2009 stand wieder ein Wechsel in die Heimat an. Er wurde Oberer der größten Hausgemeinschaft der DSP, in Ellwangen, und bald auch Mitglied der Provinzleitung. Nach Ablauf dieser Zeit und des Mandats im Provinzrat kehrte er 2019, kurz vor seinem Goldenen Priesterjubiläum noch einmal nach Südafrika zurück und löste Pater Konrad Nefzger als Leiter des Bildungszentrums Maria Trost und Pfarrer in Mashishing, früher Lydenburg, ab.

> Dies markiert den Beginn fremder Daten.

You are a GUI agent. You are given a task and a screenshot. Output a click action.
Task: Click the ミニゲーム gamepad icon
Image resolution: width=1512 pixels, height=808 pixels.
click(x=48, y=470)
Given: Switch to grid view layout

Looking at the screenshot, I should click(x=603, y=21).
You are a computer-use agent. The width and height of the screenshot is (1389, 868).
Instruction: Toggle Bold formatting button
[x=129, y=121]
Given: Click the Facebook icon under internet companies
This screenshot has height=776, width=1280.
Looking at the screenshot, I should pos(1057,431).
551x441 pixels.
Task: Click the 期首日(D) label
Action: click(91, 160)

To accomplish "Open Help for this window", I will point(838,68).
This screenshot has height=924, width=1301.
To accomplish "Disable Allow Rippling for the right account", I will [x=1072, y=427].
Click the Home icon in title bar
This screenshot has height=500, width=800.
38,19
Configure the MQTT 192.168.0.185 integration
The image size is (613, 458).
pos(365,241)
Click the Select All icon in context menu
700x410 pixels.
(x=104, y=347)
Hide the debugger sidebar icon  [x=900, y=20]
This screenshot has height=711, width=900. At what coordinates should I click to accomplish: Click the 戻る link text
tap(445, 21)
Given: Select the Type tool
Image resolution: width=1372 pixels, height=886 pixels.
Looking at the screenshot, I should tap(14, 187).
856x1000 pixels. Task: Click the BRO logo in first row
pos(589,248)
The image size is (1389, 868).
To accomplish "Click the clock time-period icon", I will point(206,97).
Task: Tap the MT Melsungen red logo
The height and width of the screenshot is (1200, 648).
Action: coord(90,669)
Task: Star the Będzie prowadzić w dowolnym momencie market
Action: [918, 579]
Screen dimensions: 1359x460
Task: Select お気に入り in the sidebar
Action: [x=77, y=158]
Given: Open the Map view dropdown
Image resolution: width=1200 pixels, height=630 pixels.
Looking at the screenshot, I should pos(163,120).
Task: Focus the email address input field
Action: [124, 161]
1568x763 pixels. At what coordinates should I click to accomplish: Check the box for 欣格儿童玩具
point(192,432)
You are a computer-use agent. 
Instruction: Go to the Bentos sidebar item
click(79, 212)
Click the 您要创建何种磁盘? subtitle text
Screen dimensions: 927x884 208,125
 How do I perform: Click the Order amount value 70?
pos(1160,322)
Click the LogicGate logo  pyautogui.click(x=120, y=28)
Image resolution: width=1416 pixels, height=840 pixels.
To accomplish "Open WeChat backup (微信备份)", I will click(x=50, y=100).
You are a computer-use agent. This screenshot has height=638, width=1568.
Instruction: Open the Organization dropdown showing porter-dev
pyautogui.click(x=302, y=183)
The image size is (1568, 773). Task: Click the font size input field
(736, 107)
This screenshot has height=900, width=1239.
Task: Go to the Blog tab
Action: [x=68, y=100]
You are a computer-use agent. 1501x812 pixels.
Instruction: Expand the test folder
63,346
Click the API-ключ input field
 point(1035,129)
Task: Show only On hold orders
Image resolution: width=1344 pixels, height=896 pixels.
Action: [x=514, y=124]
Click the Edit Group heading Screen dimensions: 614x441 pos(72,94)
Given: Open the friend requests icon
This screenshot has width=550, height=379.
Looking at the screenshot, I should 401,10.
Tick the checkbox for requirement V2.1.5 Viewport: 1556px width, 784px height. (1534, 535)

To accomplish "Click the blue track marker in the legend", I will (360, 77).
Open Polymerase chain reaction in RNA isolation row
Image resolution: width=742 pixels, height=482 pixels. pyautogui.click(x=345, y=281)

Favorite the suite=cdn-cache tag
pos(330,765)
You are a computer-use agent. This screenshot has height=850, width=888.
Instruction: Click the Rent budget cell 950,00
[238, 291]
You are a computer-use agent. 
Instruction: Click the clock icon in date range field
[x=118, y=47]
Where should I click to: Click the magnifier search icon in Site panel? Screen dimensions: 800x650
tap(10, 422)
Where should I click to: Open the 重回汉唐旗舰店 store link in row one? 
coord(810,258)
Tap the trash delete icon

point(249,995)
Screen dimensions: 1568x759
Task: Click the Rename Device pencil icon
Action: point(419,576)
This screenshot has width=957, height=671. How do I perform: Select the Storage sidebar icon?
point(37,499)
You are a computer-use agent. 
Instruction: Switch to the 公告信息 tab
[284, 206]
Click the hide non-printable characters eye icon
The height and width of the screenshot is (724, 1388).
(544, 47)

An dieser Stelle sei Pater Jude Burgers, der Provinzial der Comboni-Missionare in Südafrika zitiert: „Pater Bernhard war für mich wie ein Vater. Er nahm mich in das Institut auf, als ich nach meinem Dienst als Diözesanpriester eintrat. Als ich ihn einlud, nach Südafrika zurückzukehren, drückte er seine Freude in der ihm eigenen bescheidenen Art aus. Er sagte: ‚Ich hätte nie darum gebeten, nach Südafrika zurückzukehren, aber da Sie mich darum gebeten haben, bin ich sehr froh, zurückzukehren‘. Pater Bernhard genoss das Vertrauen der Mitbrüder in Südafrika. Er wurde in den Provinzrat gewählt und dann zum Vizeprovinzial ernannt. Er sprach mit ruhiger Würde und Weisheit und zeigte seine tiefe Liebe zu den Menschen und zu den Mitbrüdern durch seine Freundlichkeit und seine Fähigkeit zuzuhören. In all den Jahren, in denen Pater Bernhard in Südafrika arbeitete, war er für seine Großzügigkeit, seine harte Arbeit, Fairness gegenüber allen und seine tiefen spirituellen Werte bekannt.“
Es wurde ihm nur noch eine kurze Zeit geschenkt. Eine akute Leukämie zwang ihn schon nach kaum zwei Jahren zur erneuten Rückkehr. Früh ahnte er und bald wusste er, dass sein irdisches Leben zu Ende gehen würde. Er nahm es voll gläubigem Gottvertrauen an. Die letzten Tage verbrachte er im Hospiz St. Anna in unmittelbarer Nähe des Missionshauses. Er starb am 7. Oktober 2021, drei Tage vor Beginn der jährlichen Provinzversammlung in Ellwangen, zu der auch Pater General Tesfaye Tadesse kam. Am letzten Tag des Treffens feierte dieser zusammen mit fast allen Mitbrüdern der Provinz das Requiem und die Beerdigung.